Overcoming the Challenge of Unstructured Information
According to AIIM research, 75% of the organizations we surveyed view digital transformation as “important” or “very important” to their organization. Survey respondents point to techniques like advanced data capture, machine learning, and process automation to provide the powerful potential to reengineer and improve core business processes.
The trouble, however, is that the majority of information capture and content management solutions on the market have been built to work with highly-structured and pre-determined information and workflows. Feedback from our AIIM community of practitioners tells us that working with unstructured information is one of the biggest barriers to digital transformation.
Structured and Unstructured Information
So how can you begin to overcome the challenge? One place to start is to differentiate between structured and unstructured information clearly. We can do this in several key ways – and we need to because how we manage information is significantly influenced by whether it is structured or unstructured.
Structured information has a fixed structure, hence the name, and refers to information that consists fundamentally of columns and rows of data in a table, or spread across several or many linked tables. A spreadsheet is a simple example of this. A form could also be considered structured insofar as the purpose of most forms is to gather the information that is then put into this sort of structure. Most structured data is stored and managed in a database. In fact, most information repositories are a combination of this sort of structured data and someplace to store the binary files associated with them.
In contrast, unstructured information is much more variable both in format and in content. Consider a contract, or a project initiation document, or a personnel review. Each of these simple examples might be created or captured in a variety of formats. While each might have some rules that guide their content, all of these documents will vary greatly in terms of their form, format, content, and context to the business.
Capturing Structured and Unstructured Information
Capturing structured information is accomplished in several ways. Data can be input manually or extracted from structured forms. It can also be extracted through some sort of structured output from another system – for example, an HR or accounting application. There may be some requirements to transform the data from one syntax to another, but structured applications in the form of databases are designed to ingest structured content and apply appropriate access controls, business rules and logic, and lifecycle management.
But capturing unstructured information is more challenging. A common example is an email. Email may appear to have structure and context, as it is addressed to people and sits in an inbox, or maybe in a filing category in the inbox or private folders. But the emails in a user’s email system are not controlled. There are no rules to the retention and disposition of the information over time.

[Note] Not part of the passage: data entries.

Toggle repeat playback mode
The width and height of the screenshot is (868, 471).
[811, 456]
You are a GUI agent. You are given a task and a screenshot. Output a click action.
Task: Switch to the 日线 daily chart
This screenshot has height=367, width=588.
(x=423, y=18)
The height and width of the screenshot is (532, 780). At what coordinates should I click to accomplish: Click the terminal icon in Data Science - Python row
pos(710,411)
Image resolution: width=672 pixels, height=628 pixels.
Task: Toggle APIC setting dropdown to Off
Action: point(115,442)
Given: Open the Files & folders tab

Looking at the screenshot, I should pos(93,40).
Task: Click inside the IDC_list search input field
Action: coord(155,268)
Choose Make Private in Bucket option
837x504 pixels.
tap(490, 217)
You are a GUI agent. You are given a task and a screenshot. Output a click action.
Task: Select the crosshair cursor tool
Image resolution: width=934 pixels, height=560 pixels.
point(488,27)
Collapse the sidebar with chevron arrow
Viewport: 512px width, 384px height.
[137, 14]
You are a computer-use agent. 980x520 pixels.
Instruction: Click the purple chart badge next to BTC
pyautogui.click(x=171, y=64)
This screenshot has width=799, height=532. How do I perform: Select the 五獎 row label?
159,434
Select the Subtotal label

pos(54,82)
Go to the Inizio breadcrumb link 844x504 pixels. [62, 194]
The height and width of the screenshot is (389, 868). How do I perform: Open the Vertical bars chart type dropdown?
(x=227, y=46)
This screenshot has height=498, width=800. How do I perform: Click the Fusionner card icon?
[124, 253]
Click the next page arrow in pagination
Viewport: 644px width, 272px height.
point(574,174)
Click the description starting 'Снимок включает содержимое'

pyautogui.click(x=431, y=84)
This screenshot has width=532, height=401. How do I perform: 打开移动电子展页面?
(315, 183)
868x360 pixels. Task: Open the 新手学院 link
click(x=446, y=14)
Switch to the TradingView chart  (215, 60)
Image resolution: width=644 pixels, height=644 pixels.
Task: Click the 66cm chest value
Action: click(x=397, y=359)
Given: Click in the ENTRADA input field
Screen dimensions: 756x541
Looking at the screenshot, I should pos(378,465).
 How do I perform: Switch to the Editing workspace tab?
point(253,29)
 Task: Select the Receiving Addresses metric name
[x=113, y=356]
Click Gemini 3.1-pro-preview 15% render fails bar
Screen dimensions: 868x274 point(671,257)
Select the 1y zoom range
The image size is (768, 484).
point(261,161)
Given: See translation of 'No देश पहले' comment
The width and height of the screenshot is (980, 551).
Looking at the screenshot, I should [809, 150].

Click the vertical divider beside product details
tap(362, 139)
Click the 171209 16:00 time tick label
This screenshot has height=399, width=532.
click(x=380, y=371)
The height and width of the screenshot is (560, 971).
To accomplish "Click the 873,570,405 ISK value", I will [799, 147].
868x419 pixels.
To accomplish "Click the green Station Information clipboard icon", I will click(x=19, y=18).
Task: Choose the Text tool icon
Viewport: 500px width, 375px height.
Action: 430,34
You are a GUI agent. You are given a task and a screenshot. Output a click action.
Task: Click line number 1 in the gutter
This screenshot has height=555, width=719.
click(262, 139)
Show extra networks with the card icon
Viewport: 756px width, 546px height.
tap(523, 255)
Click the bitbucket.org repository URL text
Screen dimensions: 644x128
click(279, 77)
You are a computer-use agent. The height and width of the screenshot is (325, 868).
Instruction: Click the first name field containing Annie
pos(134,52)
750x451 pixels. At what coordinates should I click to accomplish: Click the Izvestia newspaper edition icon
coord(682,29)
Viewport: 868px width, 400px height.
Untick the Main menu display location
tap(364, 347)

Current practice is usually to send emails to those who need it, and more often than not, also to those who may only be interested in the content. This creates many copies and reduces the likelihood and possibility of control.
Effective information management provides a clear policy and structure, and the ability to capture and save all types of unstructured information so it can be protected, retained, and searched.
Facing File Formats
How we capture and manage unstructured digital information is closely tied to the file format used to store it. Most organizations don’t give much thought to the file formats used to store their information – and this can cause problems in the short and long term. Many file formats are highly proprietary and can only be manipulated using a specific software application, or even a specific version of that application. When formats are less proprietary, such that more applications can interact with them, the resulting files may not be 100% compatible with each other and with every application.
A better approach is to determine the appropriate file formats for creating and/or capturing information based on a number of factors. Who is the intended audience? Are there any specific regulatory requirements to maintain information in a certain format, or in a non‐proprietary, open, or standard format? And perhaps most importantly, what’s the value of the information over time?
We believe that every organization should be on a digital transformation journey. Getting to your destination of innovation, efficiency, and process improvement will require that you form thoughtful strategies to better understand and manage unstructured data. It will take strong executive support as well as focused technical expertise to get it done. And look for providers and partners that have the right mix of capability, experience, and vision to help you make the most of your efforts.